Assigned task. Output exactly the lines below from the one containing "Viewport: 1098px width, 549px height." to the last line, both included. Omit pictures.

-- -- --

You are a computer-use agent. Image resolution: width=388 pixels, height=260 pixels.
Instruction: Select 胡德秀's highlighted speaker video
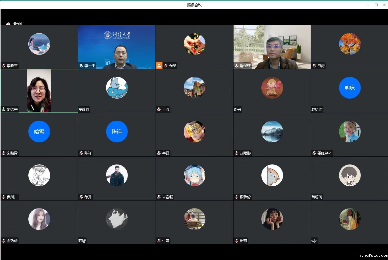(39, 91)
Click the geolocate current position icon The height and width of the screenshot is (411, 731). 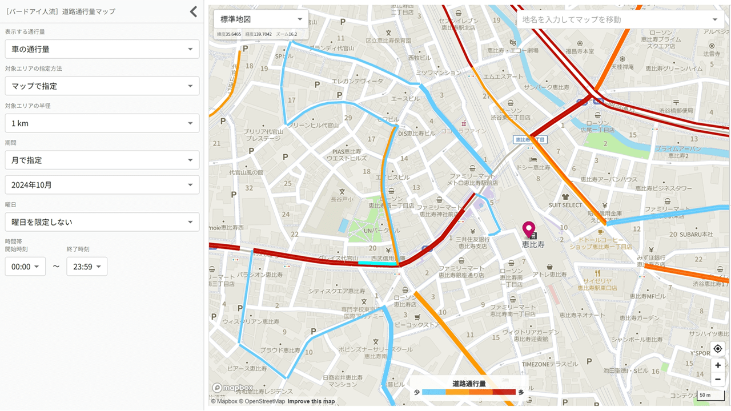click(718, 349)
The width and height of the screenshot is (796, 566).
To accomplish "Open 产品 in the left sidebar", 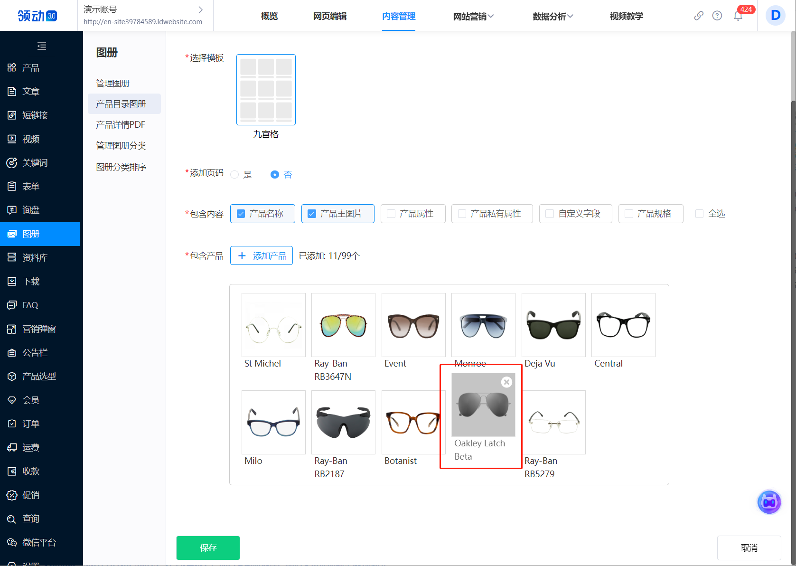I will click(x=31, y=68).
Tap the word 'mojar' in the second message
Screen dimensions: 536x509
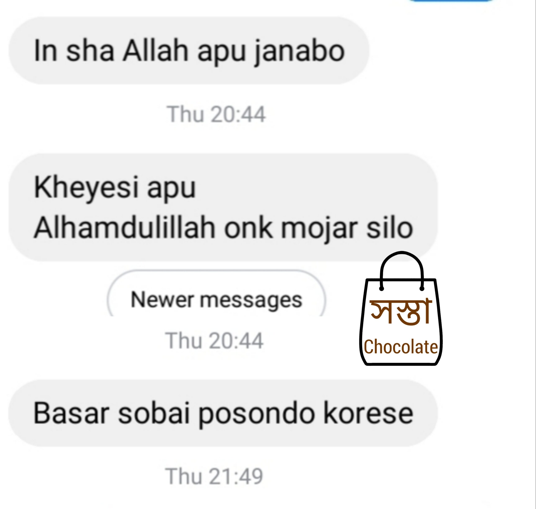pyautogui.click(x=319, y=230)
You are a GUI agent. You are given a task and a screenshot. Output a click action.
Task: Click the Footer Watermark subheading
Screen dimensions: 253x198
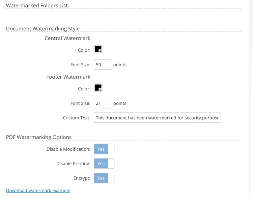(x=68, y=77)
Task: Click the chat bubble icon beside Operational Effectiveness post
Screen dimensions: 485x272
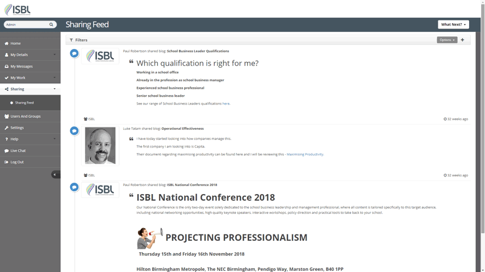Action: coord(74,131)
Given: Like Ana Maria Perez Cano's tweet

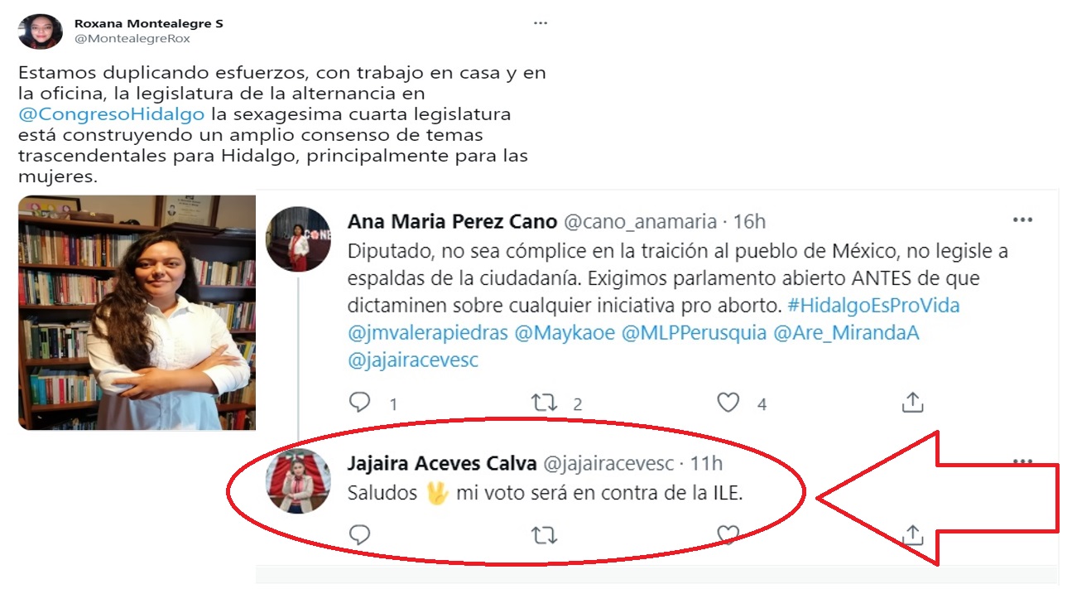Looking at the screenshot, I should [x=728, y=403].
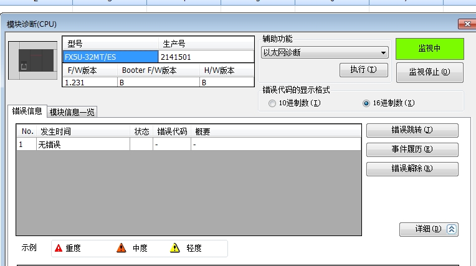Click the 错误代码 column header
This screenshot has width=476, height=266.
(171, 131)
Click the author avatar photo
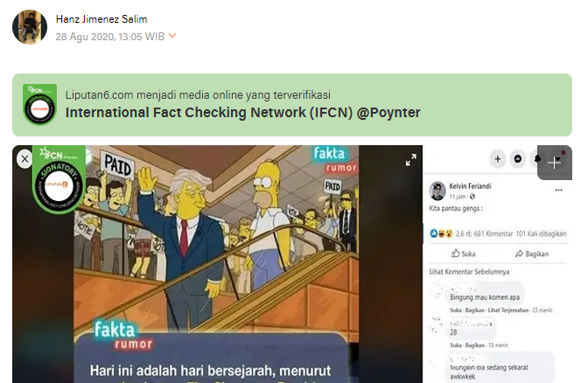 (30, 27)
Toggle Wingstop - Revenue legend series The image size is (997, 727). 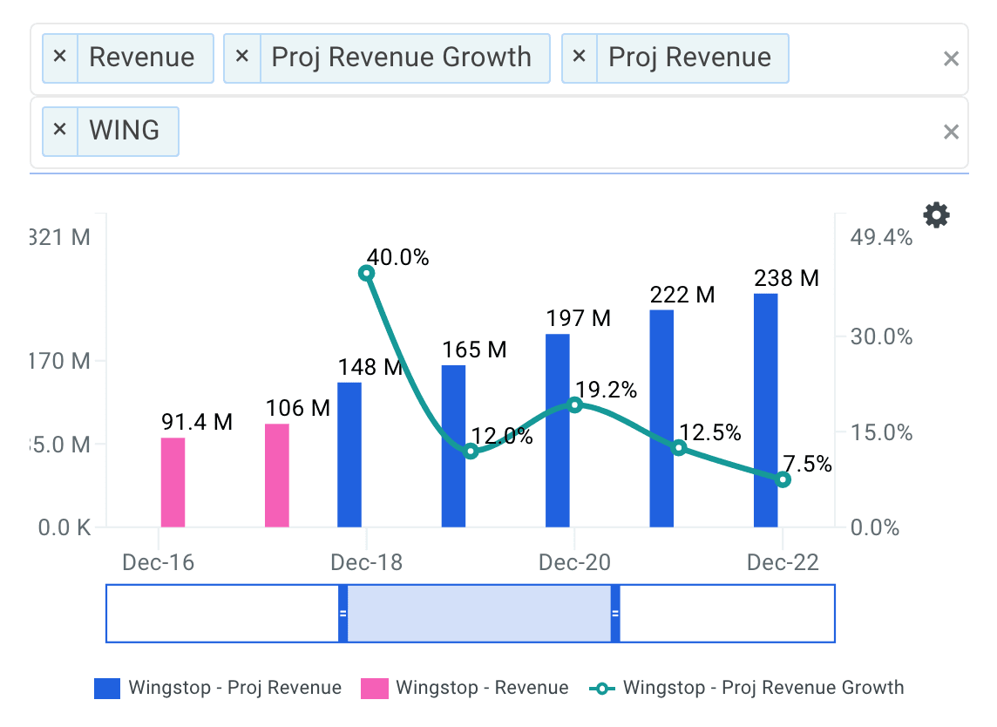click(x=465, y=688)
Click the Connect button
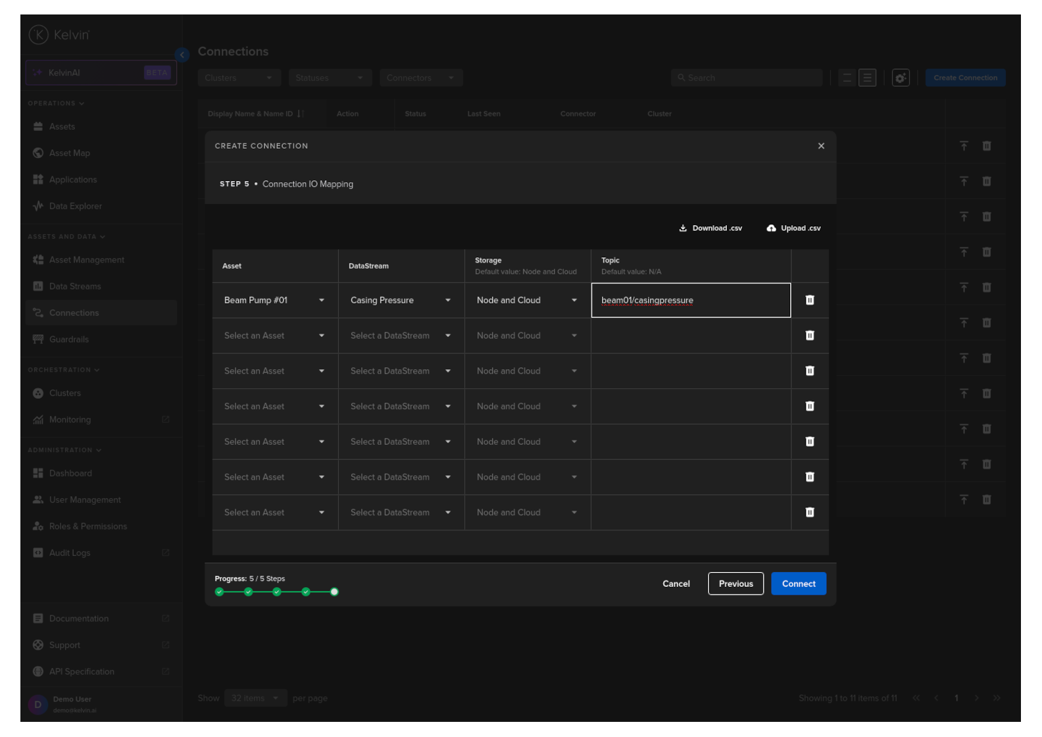The image size is (1042, 737). (x=798, y=584)
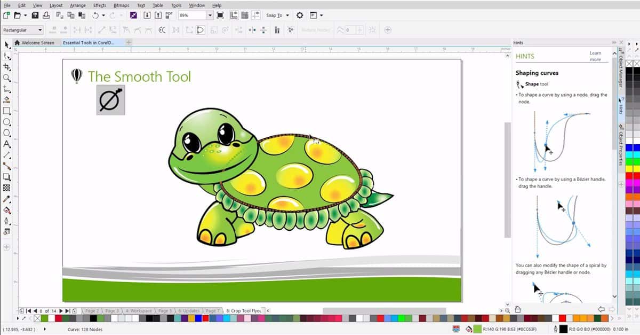Switch to the Welcome Screen tab
Image resolution: width=640 pixels, height=335 pixels.
pyautogui.click(x=35, y=43)
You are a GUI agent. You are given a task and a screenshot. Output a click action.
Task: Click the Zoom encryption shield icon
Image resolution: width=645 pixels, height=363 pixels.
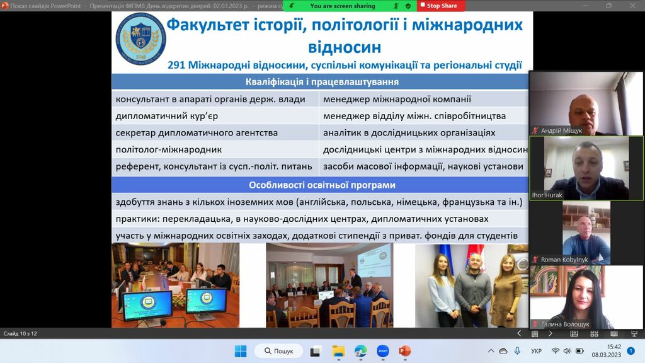pyautogui.click(x=408, y=6)
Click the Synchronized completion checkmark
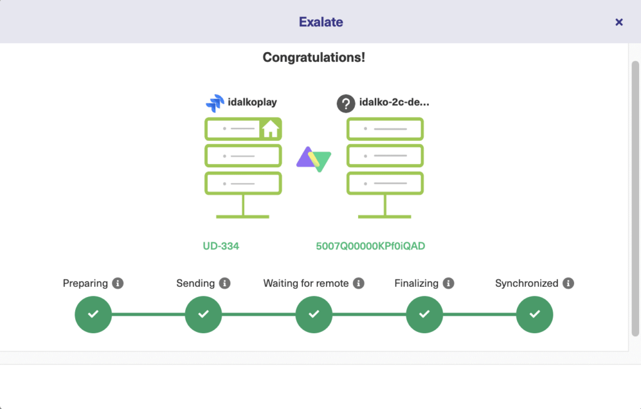The image size is (641, 409). tap(535, 314)
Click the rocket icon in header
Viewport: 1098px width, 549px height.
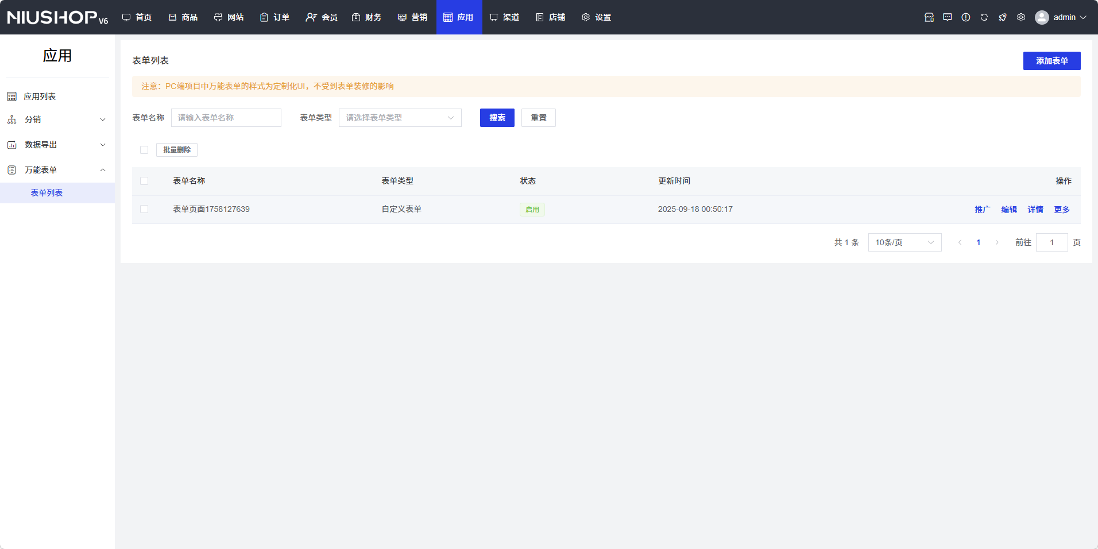click(1002, 17)
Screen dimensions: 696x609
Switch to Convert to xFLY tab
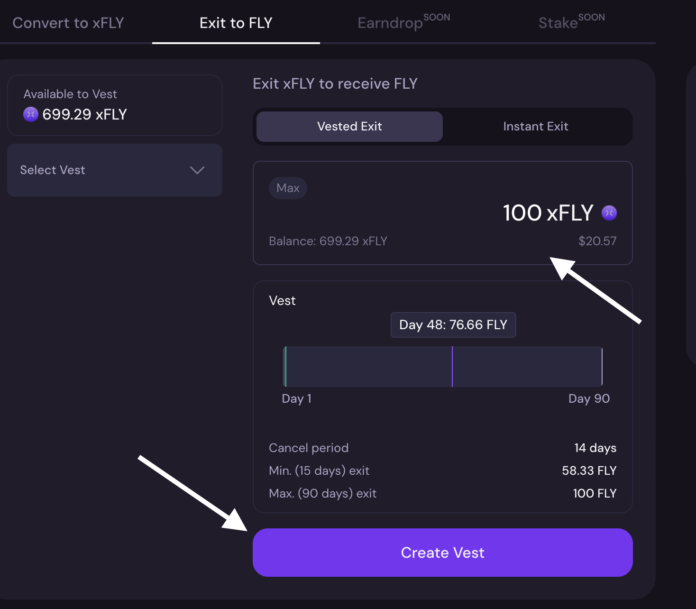(x=68, y=23)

-- -- --

Response area.
Viewport: 1098px width, 549px height.
click(1002, 17)
Screen dimensions: 696x609
Switch to Convert to xFLY tab
(x=68, y=23)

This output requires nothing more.